Image Super-Resolution using Generative Models on the SEN2VENµS Dataset
Qualitative results of super-resolution on multispectral satellite imagery.

Image Super-Resolution using Generative Models on the SEN2VENµS Dataset

Author

  • Debwashis Borman

Dataset

I used the SEN2VENµS dataset, which is designed specifically for super-resolution in remote sensing.
It provides paired Sentinel-2 and VENµS observations across 29 global sites.

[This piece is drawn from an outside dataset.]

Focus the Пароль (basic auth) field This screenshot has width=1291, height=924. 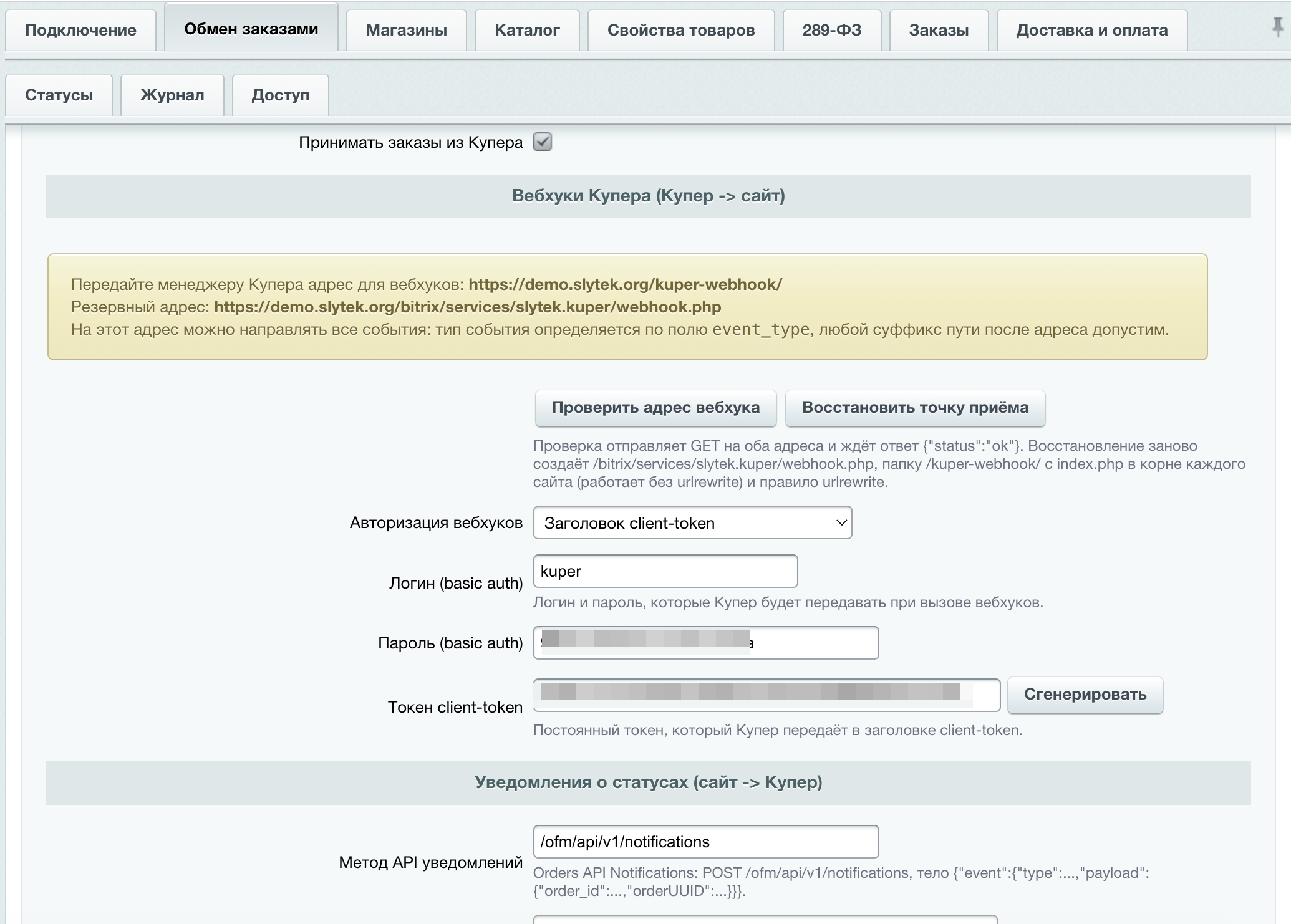706,643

For my experiments, I picked 6 representative sites:

  • ALSACE (France, Alsace)
  • ANJI (China, Zhejiang Sheng)
  • BENGA (India, West Bengal)
  • LERIDA-1 (Spain, Catalonia)
  • NARYN (Kyrgyzstan, Naryn)
  • SO2 (France, Midi-Pyrénées)

To make the evaluation fair, I split the data by site (so there’s no spatial overlap):

  • Train: 12,355 pairs (~70%)
  • Validation: 2,649 pairs (~15%)
  • Test: 2,650 pairs (~15%)

Tasks I worked on:

  • 2× Super-Resolution
    • Input: Sentinel-2 RGBI bands (10m)
    • Target: VENµS (5m)
  • 4× Super-Resolution
    • Input: Sentinel-2 Red Edge bands (20m)
    • Target: VENµS (5m)

  Data Visualization Data Visualization after extraction and Processing


Models

I compared both classical deep SR models and GAN-based approaches:

  • SRCNN
    The first CNN for super-resolution. Very simple 3-layer design – works better than bicubic, but tends to blur fine details.

  • RCAN
    A much deeper CNN with attention modules. This one is great at preserving structure and sharpness, and usually gives the best scores.

  • ESRGAN
    A GAN-based model that focuses on realism and textures. It uses Residual-in-Residual Dense Blocks (RRDB) and a perceptual loss based on VGG19 features.
    It often produces visually sharper results, though sometimes at the cost of pixel-accuracy.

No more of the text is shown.